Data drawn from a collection
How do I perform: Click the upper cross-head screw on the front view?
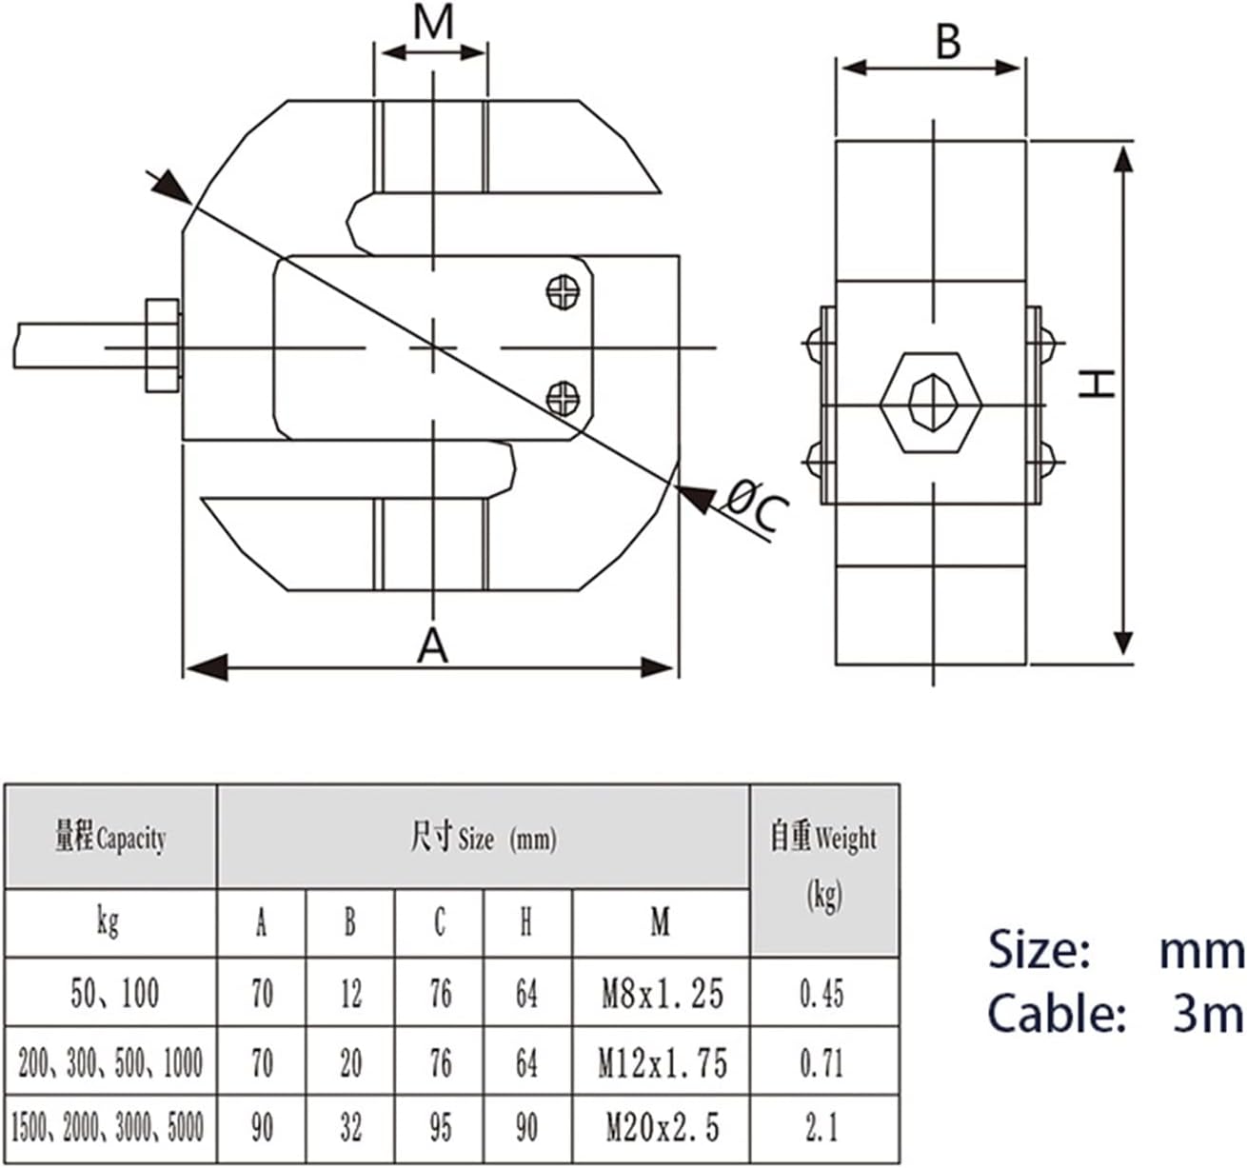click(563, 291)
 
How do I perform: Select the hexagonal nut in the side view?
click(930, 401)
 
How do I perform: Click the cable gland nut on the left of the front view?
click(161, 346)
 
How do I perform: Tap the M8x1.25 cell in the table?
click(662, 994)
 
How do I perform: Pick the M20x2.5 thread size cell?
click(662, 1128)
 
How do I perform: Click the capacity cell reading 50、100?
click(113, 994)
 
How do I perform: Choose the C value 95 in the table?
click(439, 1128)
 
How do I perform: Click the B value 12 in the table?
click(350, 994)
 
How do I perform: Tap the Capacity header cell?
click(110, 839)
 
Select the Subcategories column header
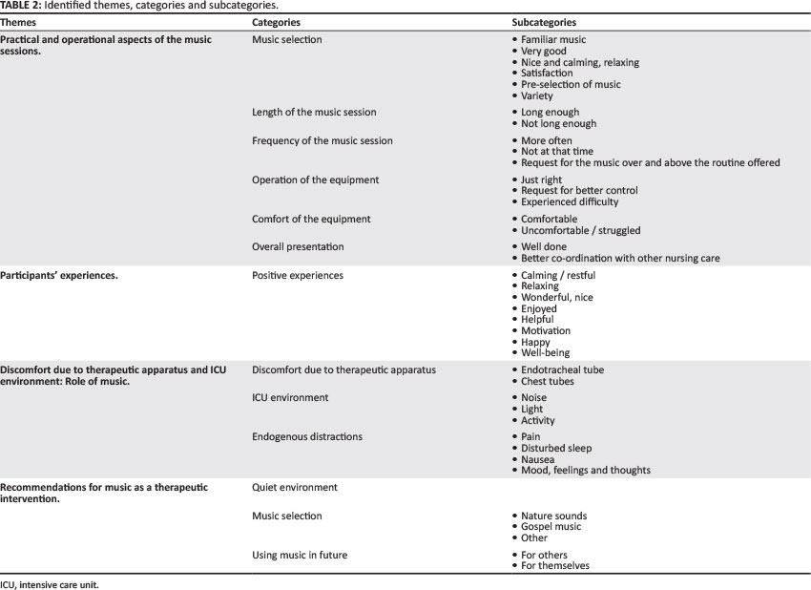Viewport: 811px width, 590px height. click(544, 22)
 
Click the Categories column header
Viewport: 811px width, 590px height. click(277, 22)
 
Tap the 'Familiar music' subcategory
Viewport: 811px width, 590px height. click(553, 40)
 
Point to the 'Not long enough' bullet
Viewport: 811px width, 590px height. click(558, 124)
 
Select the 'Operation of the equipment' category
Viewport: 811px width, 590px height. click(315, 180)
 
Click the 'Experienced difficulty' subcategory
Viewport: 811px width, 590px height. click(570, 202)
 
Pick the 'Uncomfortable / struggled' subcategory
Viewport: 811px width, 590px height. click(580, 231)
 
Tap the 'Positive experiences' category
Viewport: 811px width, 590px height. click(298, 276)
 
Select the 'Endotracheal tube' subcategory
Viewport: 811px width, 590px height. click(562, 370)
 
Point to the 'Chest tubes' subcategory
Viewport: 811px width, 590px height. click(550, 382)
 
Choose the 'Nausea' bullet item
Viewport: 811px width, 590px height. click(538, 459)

==

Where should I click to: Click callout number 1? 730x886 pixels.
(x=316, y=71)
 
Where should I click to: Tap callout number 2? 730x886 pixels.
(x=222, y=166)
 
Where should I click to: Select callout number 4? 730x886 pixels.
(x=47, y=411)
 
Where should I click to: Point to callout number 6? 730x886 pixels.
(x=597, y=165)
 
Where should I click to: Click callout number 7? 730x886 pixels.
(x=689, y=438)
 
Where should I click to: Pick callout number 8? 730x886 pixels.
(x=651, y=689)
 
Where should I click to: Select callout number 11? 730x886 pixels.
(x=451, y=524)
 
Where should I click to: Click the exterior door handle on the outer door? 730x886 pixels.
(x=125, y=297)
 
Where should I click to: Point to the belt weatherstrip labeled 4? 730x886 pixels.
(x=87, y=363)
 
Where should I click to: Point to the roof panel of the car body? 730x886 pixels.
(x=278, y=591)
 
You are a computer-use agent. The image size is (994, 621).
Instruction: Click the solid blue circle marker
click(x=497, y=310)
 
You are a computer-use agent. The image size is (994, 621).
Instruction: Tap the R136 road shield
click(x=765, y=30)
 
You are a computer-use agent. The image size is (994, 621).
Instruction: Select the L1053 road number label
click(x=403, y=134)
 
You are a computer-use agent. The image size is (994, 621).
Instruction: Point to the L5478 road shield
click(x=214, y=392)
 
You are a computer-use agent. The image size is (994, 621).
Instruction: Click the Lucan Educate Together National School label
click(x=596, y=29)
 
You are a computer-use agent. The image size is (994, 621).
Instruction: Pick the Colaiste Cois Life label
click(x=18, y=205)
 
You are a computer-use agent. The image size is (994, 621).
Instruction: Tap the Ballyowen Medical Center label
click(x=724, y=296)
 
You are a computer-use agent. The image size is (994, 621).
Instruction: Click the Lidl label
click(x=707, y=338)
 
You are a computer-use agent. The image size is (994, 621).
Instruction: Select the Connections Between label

> _THE PROBLEM_
Express the lines from the one containing "Where should I click to: Pick" up to and including the one containing "click(x=497, y=310)" as a JSON list of strings, one string per line and with blank lines omitted.

> _THE ANSWER_
[
  "Where should I click to: Pick callout number 8? 730x886 pixels.",
  "(x=651, y=689)",
  "Where should I click to: Select callout number 11? 730x886 pixels.",
  "(x=451, y=524)",
  "Where should I click to: Click the exterior door handle on the outer door? 730x886 pixels.",
  "(x=125, y=297)",
  "Where should I click to: Point to the belt weatherstrip labeled 4? 730x886 pixels.",
  "(x=87, y=363)",
  "Where should I click to: Point to the roof panel of the car body? 730x886 pixels.",
  "(x=278, y=591)",
  "You are a computer-use agent. The image size is (994, 621).",
  "Instruction: Click the solid blue circle marker",
  "click(x=497, y=310)"
]